About
When we give our hearts to someone, an alchemy occurs that is powerful and potentially transformative.
Your primary love relationship is an opportunity. An opportunity to go deeper into yourself becoming more of who you were meant to be.
A long-term, romantic relationship is a crucible.
Within a relationship, each of us is tested—while also given the opportunity—to be kinder and more gracious, steadier and more present. In essence, to be more today than we were yesterday.
Over the years, I have been frequently asked, often with a puzzled look:
“How do you do it, Connie? How do you sit—day in and day out—hearing about all of the pain, heartache, and grief in marriages, and not have it bring you down?”
This question never fails to baffle me, since my experience as a couples counselor is so completely different. Where others see disconnection, heartache and pain, I see an opportunity for hope and for healing.
I see the depth and the gallantry of the human spirit striving to push through. To be more. To love more.
Yes, we have to unearth, acknowledge, and eventually integrate the dark, the ugly, and the despair. But doing so releases the love buried beneath.

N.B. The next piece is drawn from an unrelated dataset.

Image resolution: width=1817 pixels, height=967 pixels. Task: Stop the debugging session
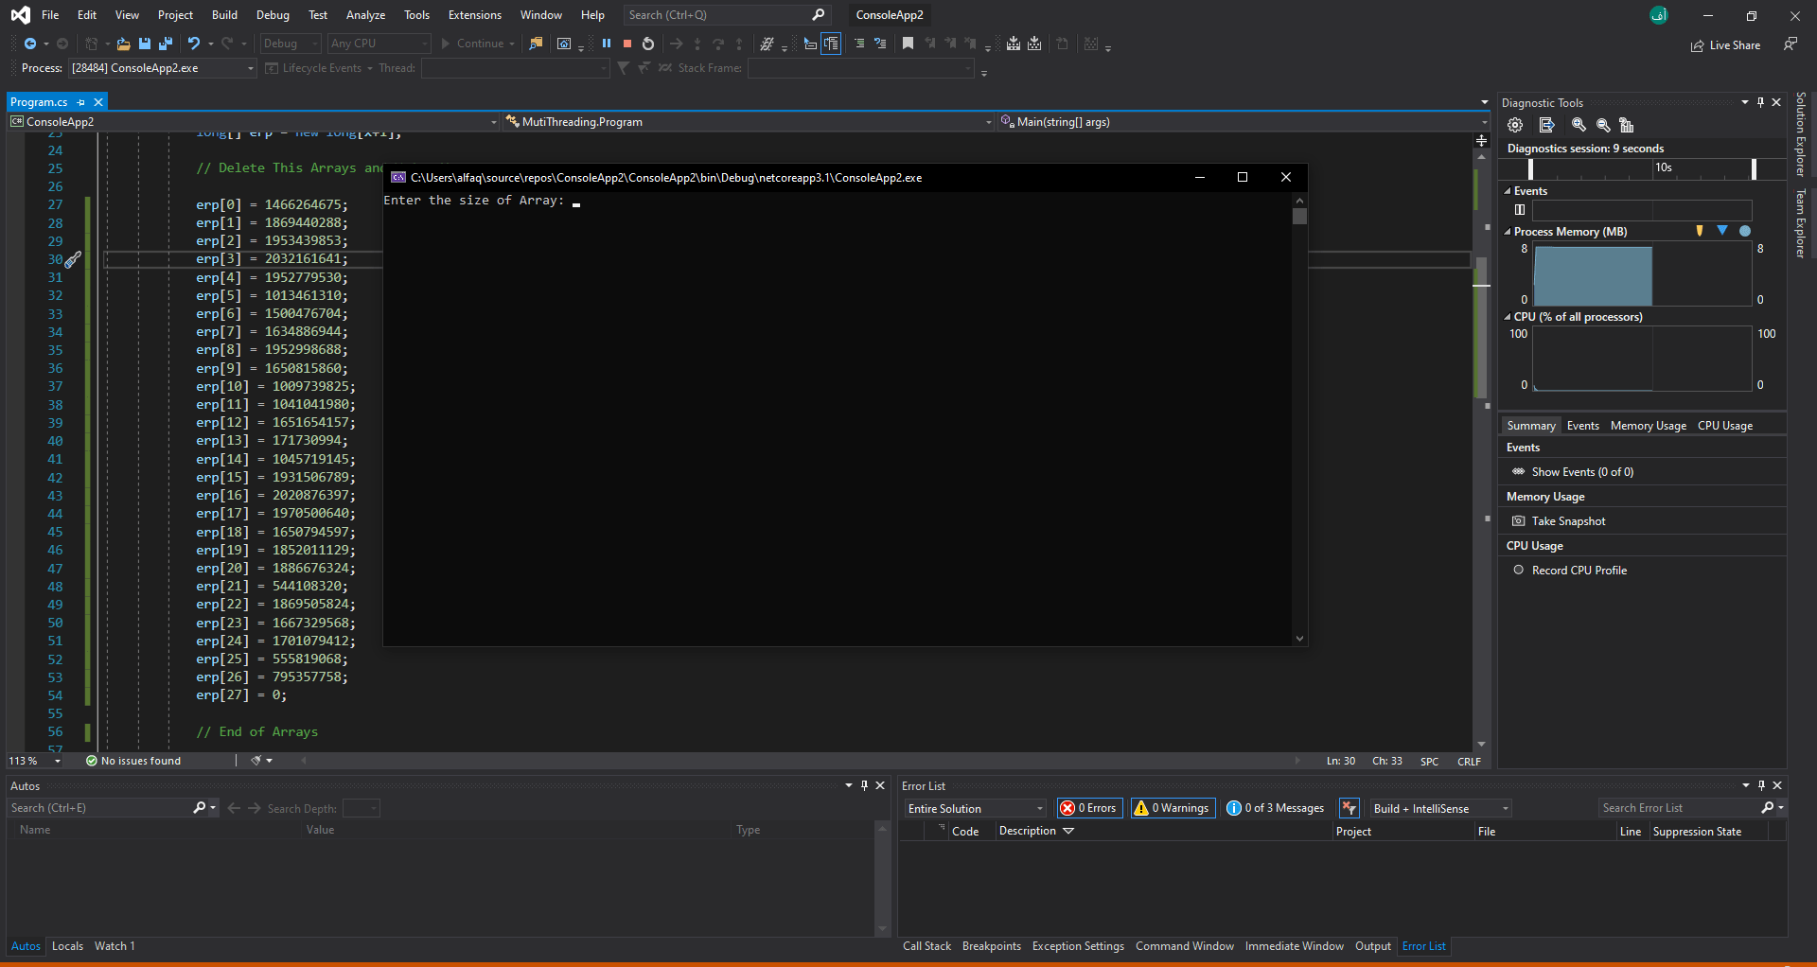[626, 44]
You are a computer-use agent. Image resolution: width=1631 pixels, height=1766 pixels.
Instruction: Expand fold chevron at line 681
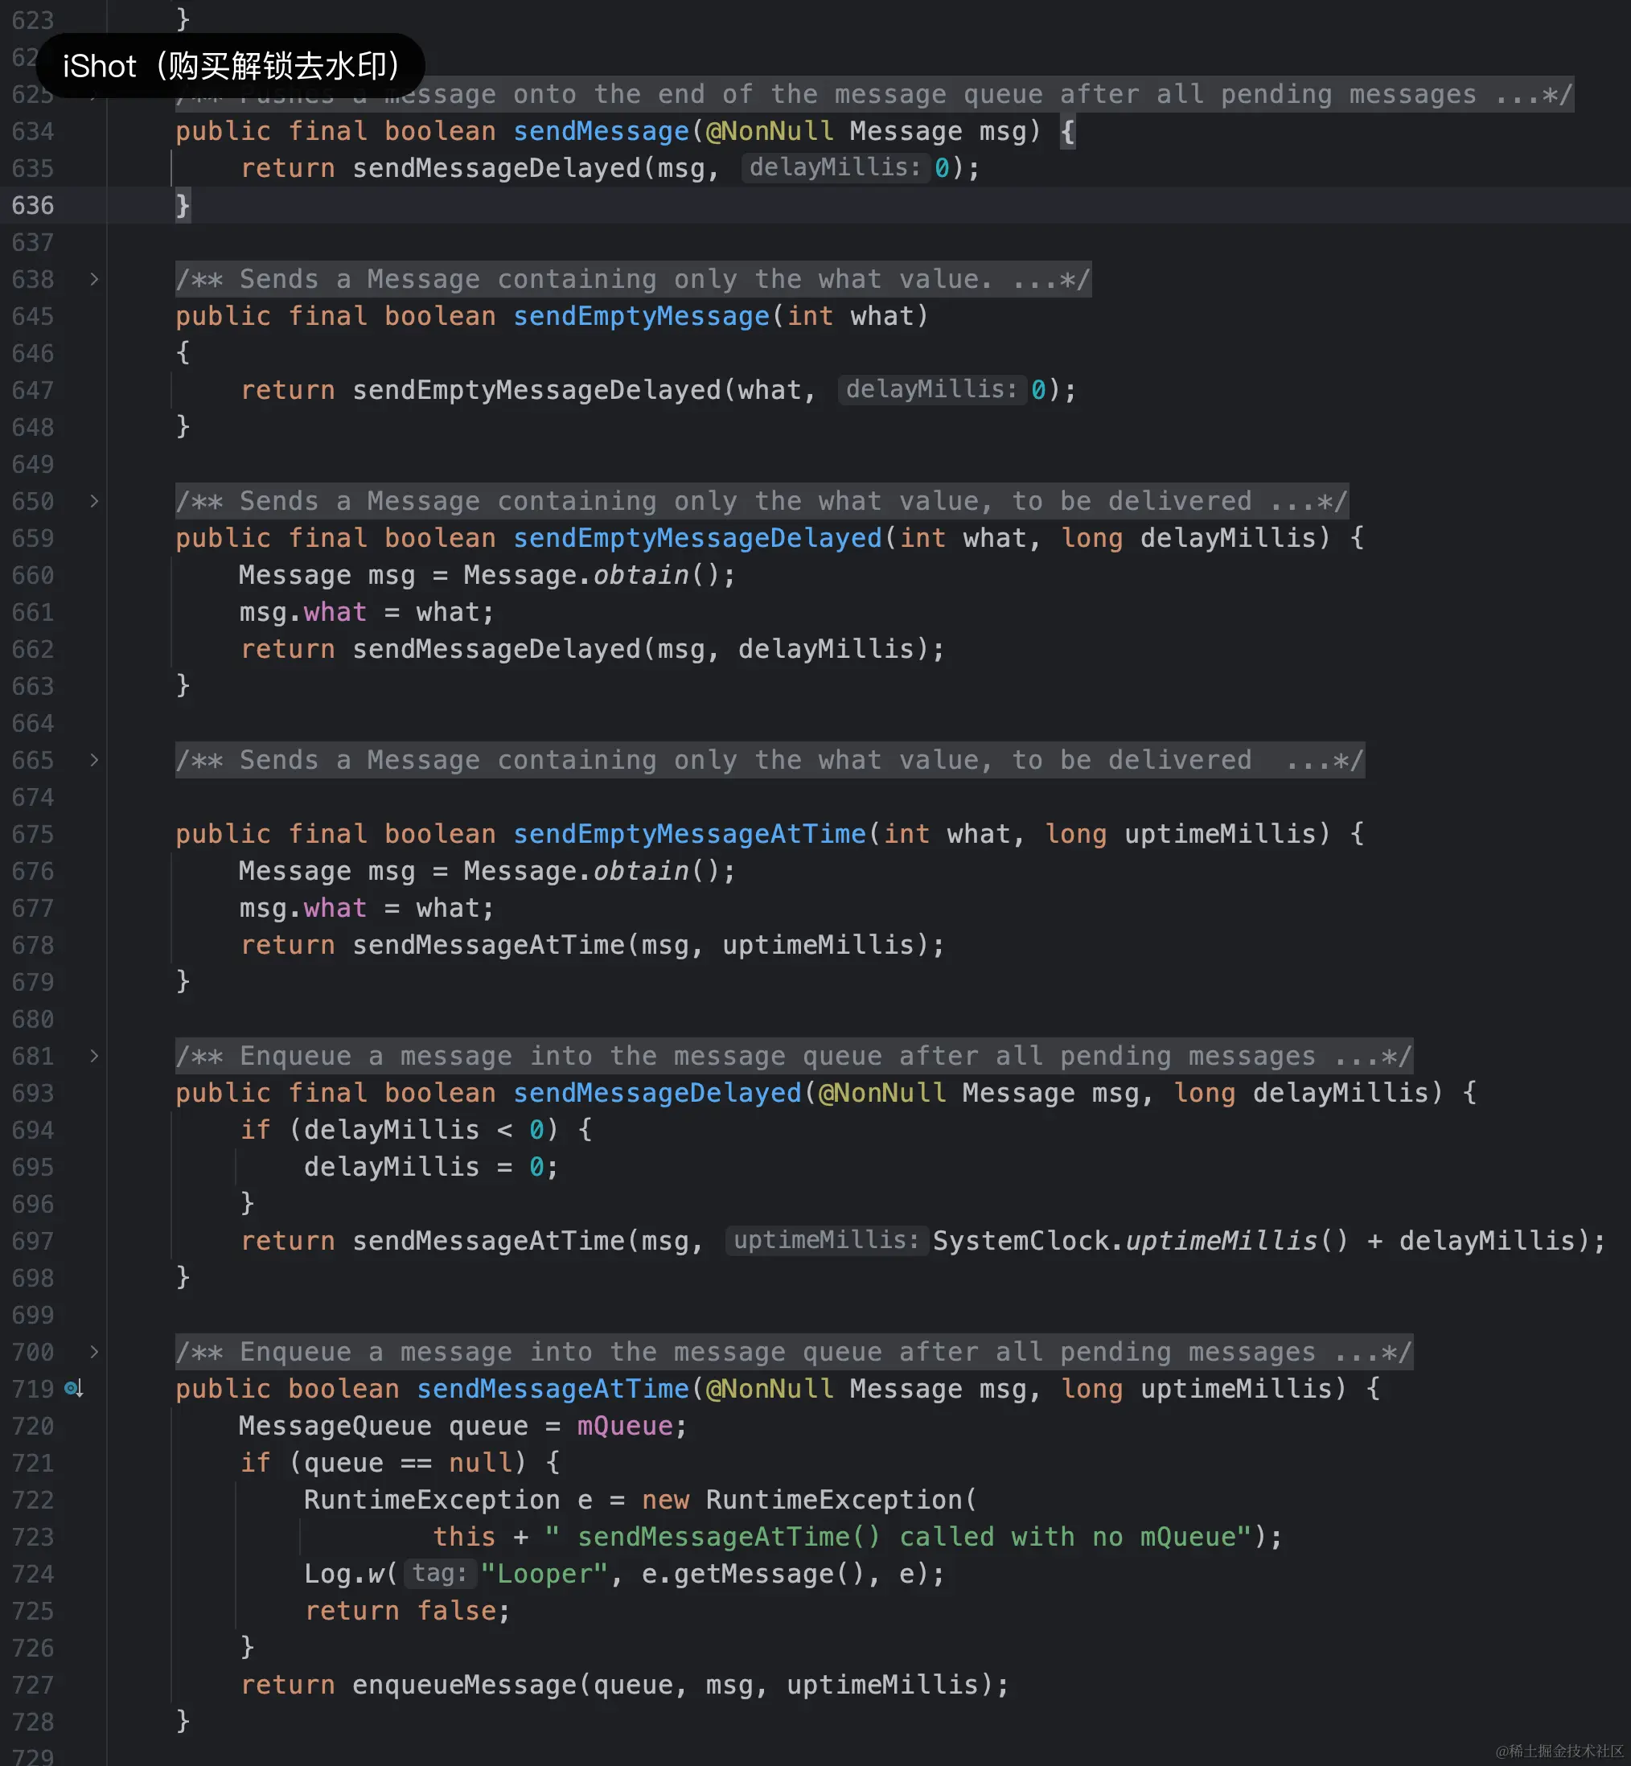coord(94,1056)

That’s what I see each and every day in my office, or in my workshops: the light shining through again in people’s lives, into their hearts, and into their marriages.
I get to witness the veracity and the tenacity of people striving to be better today than they were yesterday. I get to see people become more kind, more assertive, more generous and more loving. I get to see relationships become stronger, more resilient, and more joyful.
Right before my eyes, I get to witness people become more whole because of the opportunity their relationship provides them. Their “broken marriage” or their “poor communication” or their “lack of connection” was actually the catalyst for breathtaking transformation.
And I am given the honor, and great privilege, to walk beside them through that process.
What could be more spectacular than that?
I’m Connie
From the age of 12, I knew I was going to be a therapist. I had no idea, really, what that even meant, but in my gut I knew it was the work I was meant to do. And I have never wavered from that path.
I’m not sure how I knew. I just know that little, dorky junior-high-schooler me applied and was somehow accepted into a summer program to study Freud with a bunch of high school students. I was also “that person” in school whom everyone came to talk to about their joys and their fears, their insecurities, and their secrets. By the ripe age of 16, I was reading every book I could find on different therapy modalities and had begun my own individual therapy.
Looking back, I can see that sensitive, moody child—a sponge to the swirling emotions around me—simply wanted (more accurately probably needed) to fathom the human heart.
So, I received my Masters in Counseling Psychology from Vermont College in 1985 with an emphasis in Marriage and Family Counseling. I had the privilege of studying with Walter Kempler, M.D. in Los Angeles, a master clinician, who founded Gestalt Family Therapy.
Upon graduation, I moved to Seattle, met my husband, and in 1986 started my practice. A few years later we married, and had our two precious children. After nine years in Seattle, we decided to leave the big city and move north to Bellingham, Washington. It was around that time that a colleague invited me to a workshop led by John Gottman. His research in couples therapy was refreshing and revolutionary—and reaffirmed my passion for marriage counseling. I was determined to learn more.
I was one of 12 clinicians hand-picked, from their first two workshops, to be the Gottman Institute’s first clinicians. Together, we met with John and Julie Gottman twice a month for several years, to discuss and refine what is now known as The Gottman Method Couples Therapy.
This was followed by the immense honor of being asked to be one of their original six Master Clinicians. I trained clinicians in three different countries on how to become a Certified Gottman Therapist. I co-presented the first Art and Science of Love workshop off the West Coast (in Chicago).
I spent the next 20 years rubbing shoulders with some of the finest clinicians in couples therapy—learning, practicing and teaching through the Gottman Institute and as a presenter of The Art and Science of Love workshop.
Those experiences, as well as the work and influences of other great clinicians and teachers such as Sue Johnson, have ushered me along my own path as a therapist.
But this isn’t about me–it’s about YOU
My training and credentials mean nothing if I am not able to help you and your partner heal the hurts, bridge the chasm and carve a new path back to a sweet spot of soulful and satisfying connection. But not a temporary ‘fix’— no, temporary is not the intention. Together we can create a clear path of what each of you needs to do differently in order to have the resilient, harmonious marriage of your dreams.
I offer two paths for you to do this. One is my unique therapy approach, gleaned from evidence-based strategies, known as Marathon Couples Therapy.
The second is The Mindful Love Course, where I share my 35 years’ experience in couples therapy with couples worldwide. I am thrilled to know that more couples than ever before can have access to the proven skills and strategies I’ve seen help marriages repair, heal, and flourish.
This is the work I love to do, and my greatest wish is to help you bring more light, love, and connection into your life and into your relationship.